La pupille déshabitée


"Que ferais-je dans ce monde sans visage     sans questions
où un être ne dure qu'un instant
où chaque instant verse dans le vide
dans l'oubli d'avoir été."
        Samuel Beckett (1906-1989)

Étrange métier, mais est-ce un métier? En trois mois, accompagner la disparition d'une dizaine de patients, repus d'années mais bien vivants jusqu'au dernier jour. La plupart connus depuis quarante ans, dans la force de l'âge, laborieux, vigoureux comme cet éboueur qui racontait comment il rentrait surprendre son épouse pour un hommage à dix heures du matin  prétextant qu'il avait oublié ses clés, ou celui qui rentrait de son horaire de nuit dans le lit chaud sans toucher au petit-déjeuner, ou celle qui racontait comment on faisait l'amour dans un cercueil, ou celui qui se cuisinait une omelette au lard de 24 œufs.
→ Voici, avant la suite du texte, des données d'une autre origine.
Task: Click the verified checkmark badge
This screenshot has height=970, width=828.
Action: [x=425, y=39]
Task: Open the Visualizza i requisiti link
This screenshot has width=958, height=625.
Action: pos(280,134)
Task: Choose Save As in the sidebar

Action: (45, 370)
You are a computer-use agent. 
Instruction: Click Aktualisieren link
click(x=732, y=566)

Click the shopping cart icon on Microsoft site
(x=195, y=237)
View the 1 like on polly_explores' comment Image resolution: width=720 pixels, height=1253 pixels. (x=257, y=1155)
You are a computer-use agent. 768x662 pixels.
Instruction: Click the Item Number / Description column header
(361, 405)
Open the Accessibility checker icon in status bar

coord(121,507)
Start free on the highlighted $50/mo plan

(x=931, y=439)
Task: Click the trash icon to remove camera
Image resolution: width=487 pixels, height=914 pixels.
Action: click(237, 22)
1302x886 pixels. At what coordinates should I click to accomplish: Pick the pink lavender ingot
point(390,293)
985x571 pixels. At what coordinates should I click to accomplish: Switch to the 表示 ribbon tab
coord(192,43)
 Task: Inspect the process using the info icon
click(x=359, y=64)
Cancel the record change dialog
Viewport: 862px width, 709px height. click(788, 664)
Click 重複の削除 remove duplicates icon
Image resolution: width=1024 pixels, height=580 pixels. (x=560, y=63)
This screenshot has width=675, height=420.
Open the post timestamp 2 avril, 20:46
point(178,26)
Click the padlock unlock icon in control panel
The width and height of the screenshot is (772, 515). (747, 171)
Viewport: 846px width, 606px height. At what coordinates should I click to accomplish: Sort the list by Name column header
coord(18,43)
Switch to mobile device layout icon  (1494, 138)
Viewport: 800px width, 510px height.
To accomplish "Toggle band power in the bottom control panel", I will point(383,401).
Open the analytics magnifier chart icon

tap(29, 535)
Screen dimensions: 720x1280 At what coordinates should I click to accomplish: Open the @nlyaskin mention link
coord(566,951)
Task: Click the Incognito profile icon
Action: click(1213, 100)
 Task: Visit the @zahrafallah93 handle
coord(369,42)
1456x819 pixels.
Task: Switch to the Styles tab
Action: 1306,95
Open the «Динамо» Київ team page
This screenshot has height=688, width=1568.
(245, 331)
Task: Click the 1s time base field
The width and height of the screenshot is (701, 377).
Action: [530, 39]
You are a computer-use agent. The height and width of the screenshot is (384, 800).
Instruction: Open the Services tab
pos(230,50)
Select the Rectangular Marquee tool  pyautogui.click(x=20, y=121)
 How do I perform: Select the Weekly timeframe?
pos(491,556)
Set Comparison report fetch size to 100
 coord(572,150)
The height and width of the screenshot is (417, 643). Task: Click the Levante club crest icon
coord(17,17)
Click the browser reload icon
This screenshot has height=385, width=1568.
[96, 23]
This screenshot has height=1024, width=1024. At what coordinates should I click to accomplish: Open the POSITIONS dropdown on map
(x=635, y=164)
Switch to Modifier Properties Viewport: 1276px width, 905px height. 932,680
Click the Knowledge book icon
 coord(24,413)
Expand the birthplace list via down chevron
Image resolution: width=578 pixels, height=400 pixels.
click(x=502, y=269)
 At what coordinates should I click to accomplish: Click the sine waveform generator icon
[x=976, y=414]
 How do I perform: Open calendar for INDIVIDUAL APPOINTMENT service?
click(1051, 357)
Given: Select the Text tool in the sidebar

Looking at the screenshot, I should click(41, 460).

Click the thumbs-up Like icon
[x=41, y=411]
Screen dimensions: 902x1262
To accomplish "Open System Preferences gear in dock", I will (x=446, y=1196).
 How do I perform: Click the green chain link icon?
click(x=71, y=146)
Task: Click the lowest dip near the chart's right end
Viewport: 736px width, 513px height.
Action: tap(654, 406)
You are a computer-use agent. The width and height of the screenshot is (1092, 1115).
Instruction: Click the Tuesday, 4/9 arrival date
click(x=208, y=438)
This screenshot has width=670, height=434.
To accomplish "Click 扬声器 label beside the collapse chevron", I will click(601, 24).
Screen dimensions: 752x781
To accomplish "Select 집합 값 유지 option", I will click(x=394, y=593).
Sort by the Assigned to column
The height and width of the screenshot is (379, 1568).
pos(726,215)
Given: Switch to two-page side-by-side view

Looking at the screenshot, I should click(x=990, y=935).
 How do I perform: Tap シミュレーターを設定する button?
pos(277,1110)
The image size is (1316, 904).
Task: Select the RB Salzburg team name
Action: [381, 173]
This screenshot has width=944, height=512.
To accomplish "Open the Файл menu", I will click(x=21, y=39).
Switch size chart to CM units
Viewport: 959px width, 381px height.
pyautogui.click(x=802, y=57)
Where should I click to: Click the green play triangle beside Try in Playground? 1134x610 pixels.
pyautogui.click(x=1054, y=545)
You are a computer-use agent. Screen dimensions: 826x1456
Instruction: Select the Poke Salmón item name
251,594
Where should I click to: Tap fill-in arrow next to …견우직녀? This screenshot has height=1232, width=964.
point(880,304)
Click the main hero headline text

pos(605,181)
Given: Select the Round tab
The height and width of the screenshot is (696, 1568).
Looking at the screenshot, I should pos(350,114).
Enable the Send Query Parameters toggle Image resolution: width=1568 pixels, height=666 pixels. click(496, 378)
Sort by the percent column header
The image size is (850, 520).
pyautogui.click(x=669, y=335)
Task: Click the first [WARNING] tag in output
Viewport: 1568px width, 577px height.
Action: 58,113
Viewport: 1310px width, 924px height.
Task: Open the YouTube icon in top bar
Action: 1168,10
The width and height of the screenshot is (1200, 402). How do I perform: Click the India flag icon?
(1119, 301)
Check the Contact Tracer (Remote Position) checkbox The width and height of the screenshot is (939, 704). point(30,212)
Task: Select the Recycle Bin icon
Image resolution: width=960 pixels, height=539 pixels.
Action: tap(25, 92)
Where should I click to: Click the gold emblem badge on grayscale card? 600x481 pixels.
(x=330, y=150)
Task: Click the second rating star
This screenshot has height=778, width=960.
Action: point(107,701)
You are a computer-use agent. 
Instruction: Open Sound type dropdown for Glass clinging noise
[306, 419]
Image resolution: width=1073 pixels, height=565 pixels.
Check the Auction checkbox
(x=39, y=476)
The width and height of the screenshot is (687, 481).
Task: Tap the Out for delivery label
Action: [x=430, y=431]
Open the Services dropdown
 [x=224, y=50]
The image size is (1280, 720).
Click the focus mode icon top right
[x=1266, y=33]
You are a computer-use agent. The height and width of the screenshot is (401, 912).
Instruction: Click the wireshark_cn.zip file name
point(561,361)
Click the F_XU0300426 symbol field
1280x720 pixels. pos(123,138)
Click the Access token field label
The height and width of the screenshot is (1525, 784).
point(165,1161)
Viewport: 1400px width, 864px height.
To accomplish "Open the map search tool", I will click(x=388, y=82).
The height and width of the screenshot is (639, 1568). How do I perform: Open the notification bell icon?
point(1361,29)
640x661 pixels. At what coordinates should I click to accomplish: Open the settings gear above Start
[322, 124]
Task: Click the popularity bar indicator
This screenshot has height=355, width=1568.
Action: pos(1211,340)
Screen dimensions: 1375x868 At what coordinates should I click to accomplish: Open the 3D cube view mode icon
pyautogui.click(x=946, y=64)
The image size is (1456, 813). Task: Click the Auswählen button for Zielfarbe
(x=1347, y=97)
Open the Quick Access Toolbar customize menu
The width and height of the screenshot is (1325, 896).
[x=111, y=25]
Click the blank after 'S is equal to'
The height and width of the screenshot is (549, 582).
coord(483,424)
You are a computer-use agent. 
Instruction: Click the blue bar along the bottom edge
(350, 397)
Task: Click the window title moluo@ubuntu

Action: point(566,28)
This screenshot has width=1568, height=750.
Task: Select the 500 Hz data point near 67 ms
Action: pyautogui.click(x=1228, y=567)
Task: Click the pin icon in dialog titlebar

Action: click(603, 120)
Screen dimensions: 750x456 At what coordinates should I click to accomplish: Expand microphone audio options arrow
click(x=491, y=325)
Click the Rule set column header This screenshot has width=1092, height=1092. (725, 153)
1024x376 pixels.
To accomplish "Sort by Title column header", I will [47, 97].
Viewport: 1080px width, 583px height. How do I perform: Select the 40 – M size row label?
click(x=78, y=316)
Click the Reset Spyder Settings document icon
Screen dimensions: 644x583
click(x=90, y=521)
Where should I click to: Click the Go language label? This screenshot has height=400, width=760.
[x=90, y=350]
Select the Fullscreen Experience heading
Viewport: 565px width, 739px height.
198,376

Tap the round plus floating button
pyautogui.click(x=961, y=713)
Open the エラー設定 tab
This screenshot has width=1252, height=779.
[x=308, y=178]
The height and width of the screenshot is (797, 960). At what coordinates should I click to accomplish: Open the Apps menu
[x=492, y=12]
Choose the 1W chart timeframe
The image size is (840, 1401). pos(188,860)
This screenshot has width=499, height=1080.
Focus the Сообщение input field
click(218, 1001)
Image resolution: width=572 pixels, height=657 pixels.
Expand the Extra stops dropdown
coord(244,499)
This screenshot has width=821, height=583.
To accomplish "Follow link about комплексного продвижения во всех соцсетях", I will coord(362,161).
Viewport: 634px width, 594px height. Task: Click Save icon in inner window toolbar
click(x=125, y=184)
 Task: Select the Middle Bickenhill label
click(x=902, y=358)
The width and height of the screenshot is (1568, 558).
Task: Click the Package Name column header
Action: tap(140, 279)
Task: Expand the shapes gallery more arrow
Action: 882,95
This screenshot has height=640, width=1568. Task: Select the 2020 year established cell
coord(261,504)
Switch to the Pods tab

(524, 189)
Les vieux n'ont pas toujours été vieux, et j'aime lire dans leurs vieilles pupilles de plus corses histoires que tous les Goncourt et Renaudot réunis. Et soudain, la pupille s'éteint, irrémédiablement. Un court instant on tente de croire à un au-delà meilleur, mais qu'il est dur à imaginer quand s'éteint soudain la lumière du regard de celui avec qui furent partagés polissonneries, rêves et misères. Quand vous trouverez demain votre médecin un peu moins drôle que de coutume, un peu moins à l'écoute, le diagnostic un peu moins sûr, ayant un peu moins le cœur à l'ouvrage, avant d'en changer demandez-vous s'il vous est déjà arrivé de perdre dix amis depuis le mois de juin. Et ce que cela vous ferait.